The 1970s were also the decade following the civil and women’s rights movements and widespread countercultural movements away from social institutions such as religion, traditional marriages and gender roles, and capitalism. The aftermath of these movements, combined with the new conflicts generated by Watergate—a scandal involving people who were supposed to be the ultimate civil authorities—and the Vietnam War, resulted in a lack of faith in and cynicism toward authority in general.

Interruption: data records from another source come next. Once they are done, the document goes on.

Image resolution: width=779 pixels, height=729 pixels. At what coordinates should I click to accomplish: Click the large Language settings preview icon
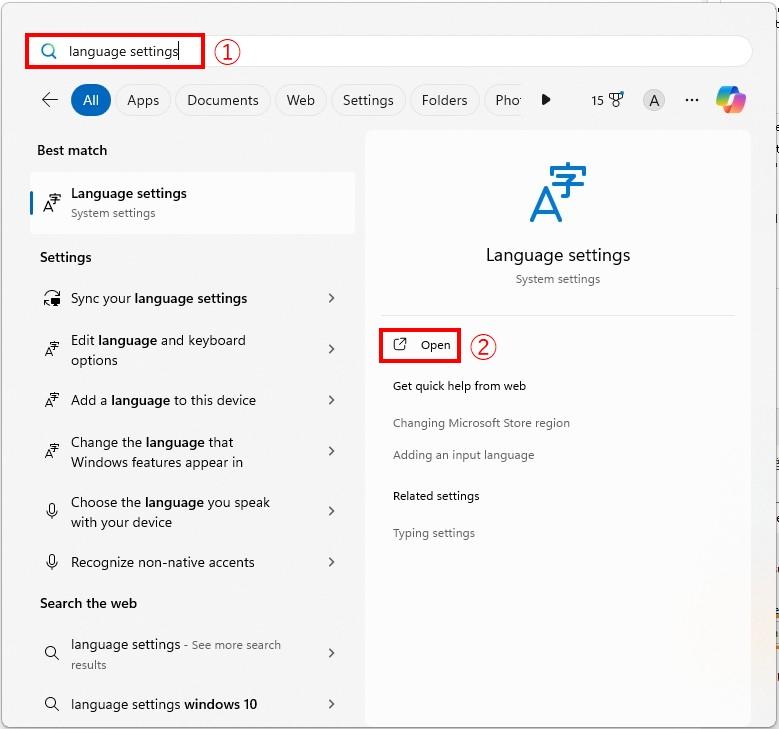click(557, 192)

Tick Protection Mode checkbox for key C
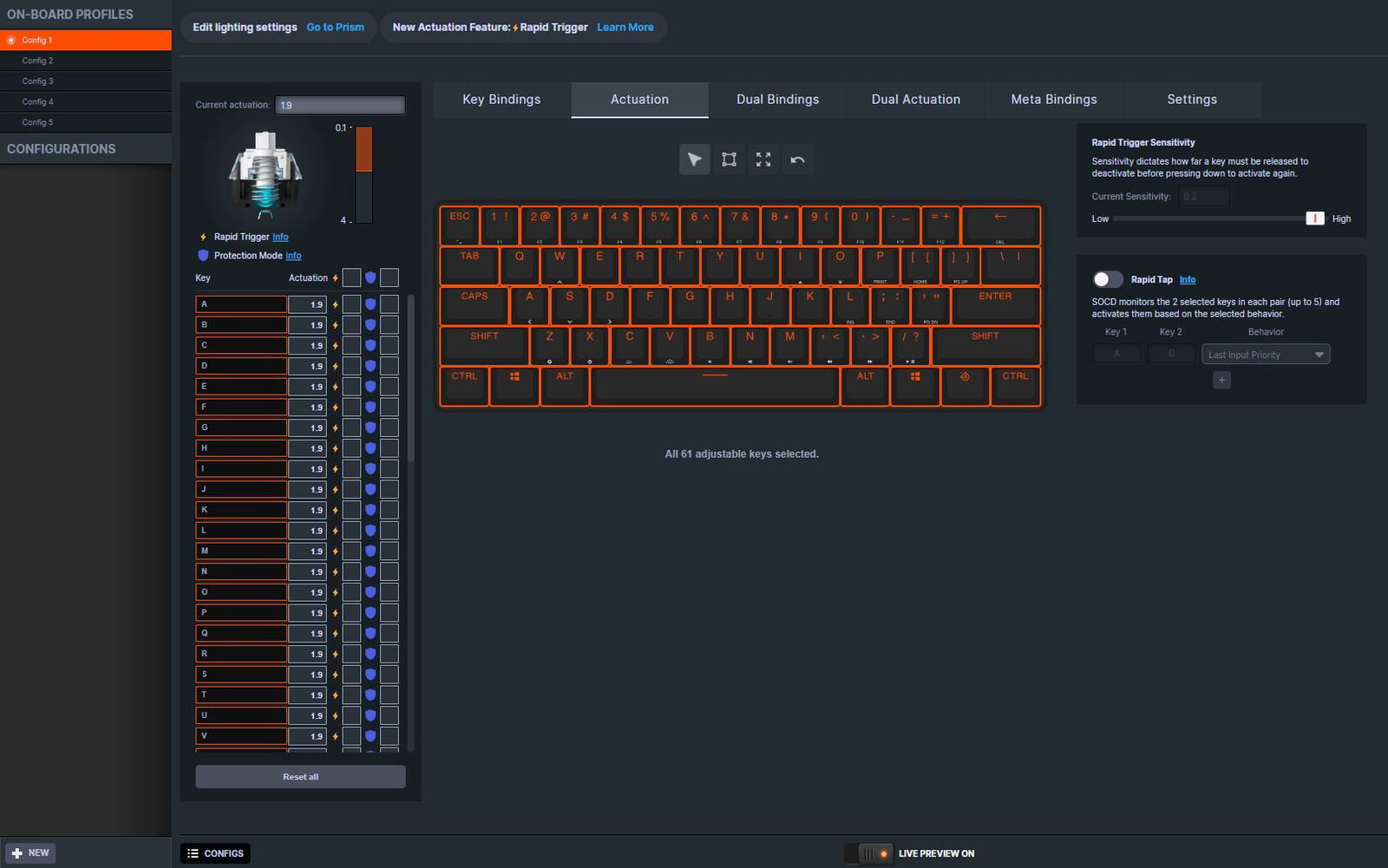[x=390, y=345]
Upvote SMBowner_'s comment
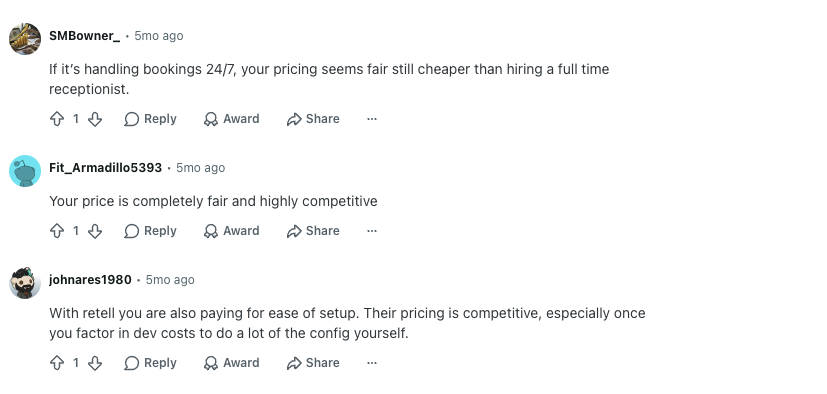 [57, 119]
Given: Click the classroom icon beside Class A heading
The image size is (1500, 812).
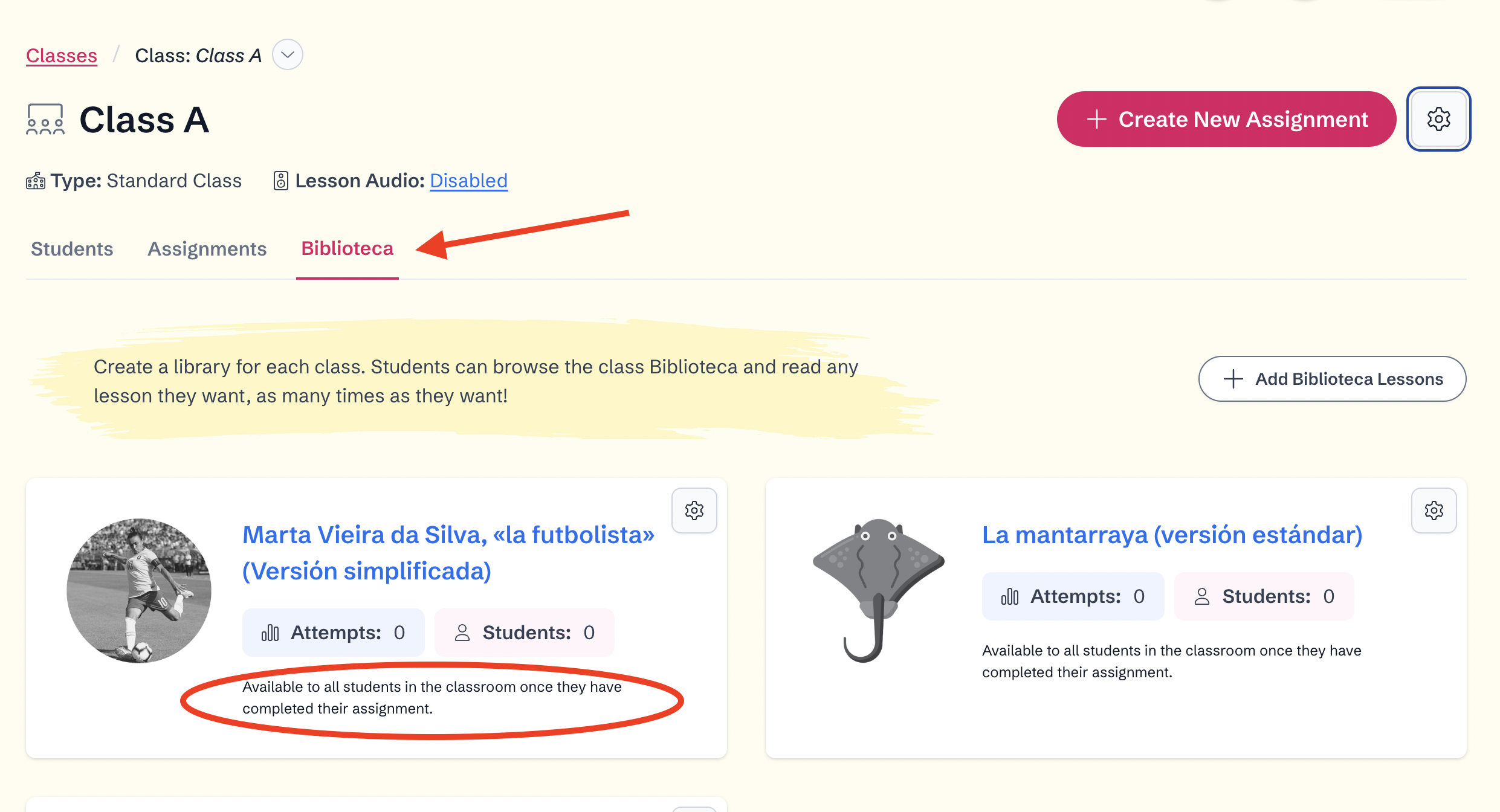Looking at the screenshot, I should tap(45, 119).
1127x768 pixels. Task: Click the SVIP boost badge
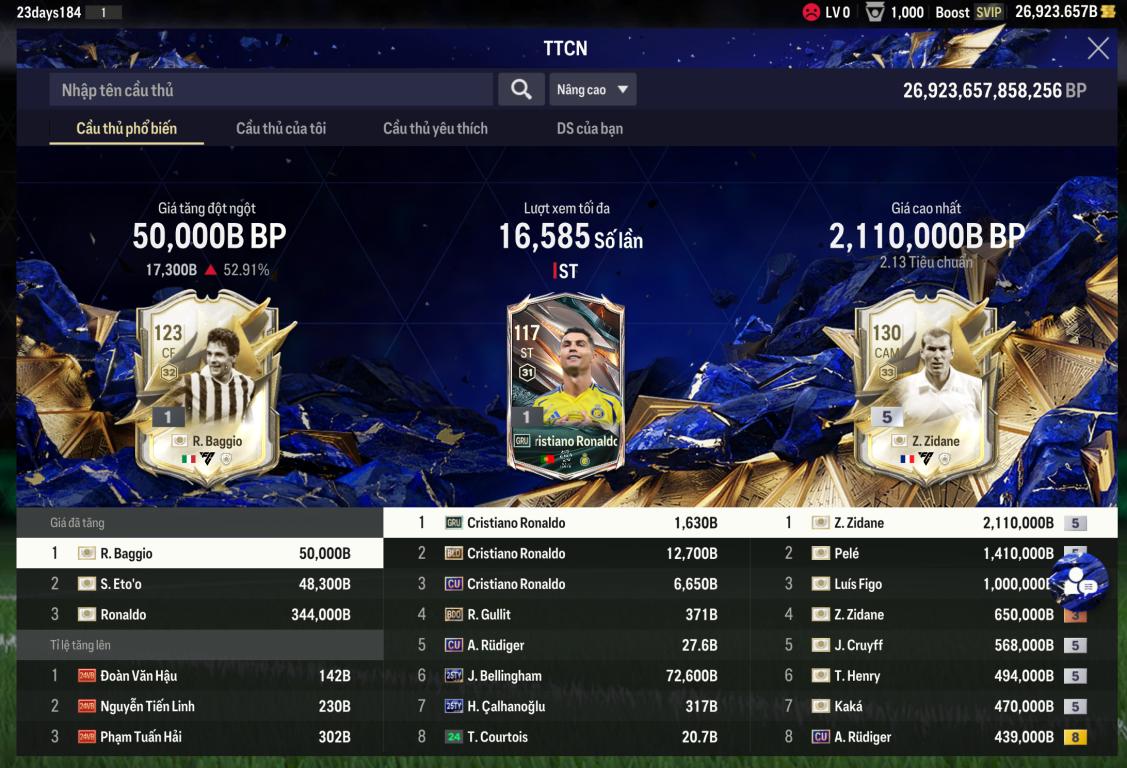pos(988,12)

This dynamic is apparent as Roy navigates the House of God and its authority figures. He ultimately rebels against the Leggo, the Fish, and Jo, all of whom are supposed to be leading and guiding the interns. In his personal life, he pities his father—someone who is expected to be a male authority figure to his son—for his thwarted medical school dreams but does not seem to regard him with respect or value his advice or perspective

More broadly, many of the interns ultimately become disillusioned from their idealized conceptions of practicing medicine, as illustrated by their breakdowns, Potts’s suicide, and the isolation they feel. Authority in this case is represented by medicine itself (more specifically, the medical culture depicted in the book), and almost all the interns ultimately rebel against or reimagine authority by the end of The House of God. Roy and the Runt decide to become psychiatrists, and Chuck reintegrates into the Southern culture of his upbringing and wants to be a successful role model for other black doctors in his community. The Fat Man exists in the system but transforms it by maintaining his identity and practicing medicine according to his own conscience rather than the dictates of the authority figures. In this way, he exists in the system but subverts it. The failure to push back against the system is shown to be devastating for Potts, who commits suicide, Eddie, who becomes obsessed with pain and dominance, and Hooper, who fixates on the death of patients. As representatives of the dysfunctional medical system, Jo, Leggo, and the Fish are also portrayed as dysfunctional and lacking in humanity—characteristics that mirror those of the medicine they practice.

The Body-Mind Connection

Rather than being separated as the medical system in The House of God tries to portray them, with doctors caring for and concerned about the body and psychologists concerned about and caring for the mind, the book demonstrates that body and mind are intimately intertwined. The dysfunction of the bodies the interns see daily enacts the dysfunction of their emotions and mental health. Their educations, however, have only provided them with information about the technical nature of medicine, not the psychological effects their work can have on themselves or their patients. The interns become physically exhausted from long hours without breaks or sleep and from performing demanding procedures like cardiac resuscitation. This physical exhaustion also results in mental exhaustion, decision fatigue, and emotional distress. Left unaddressed, a doctor’s mental distress will spill over into the physical care the patients receive, perpetuating the body-mind connection. Conversely, physical care alone is not enough to resolve mental issues, as Roy discovers when he takes up running for a short time near the end of the book. 

The doctors also lack an understanding of their patients’ psychology and mental health needs, such as compassion, honesty, a sense of personal connection, and a respect for the patient’s wishes (such as Saul’s request for euthanasia that Roy feels unable to fulfill). In contrast to Roy, Berry, a clinical psychologist, emphasizes the mind’s function and health, and Roy’s migration from medicine to psychiatry indicates that he has begun to understand the connections between medical care and the mind.   

By the end of the book, many of the interns have come around to the realization that psychological health—both theirs and that of the patients—is as important as physical health, or perhaps more so. After talking with Berry, several of them express an interest in becoming psychiatrists, and while only Roy does, the others make decisions about their futures that reflect their understanding of the importance of the mind and of their own well-being.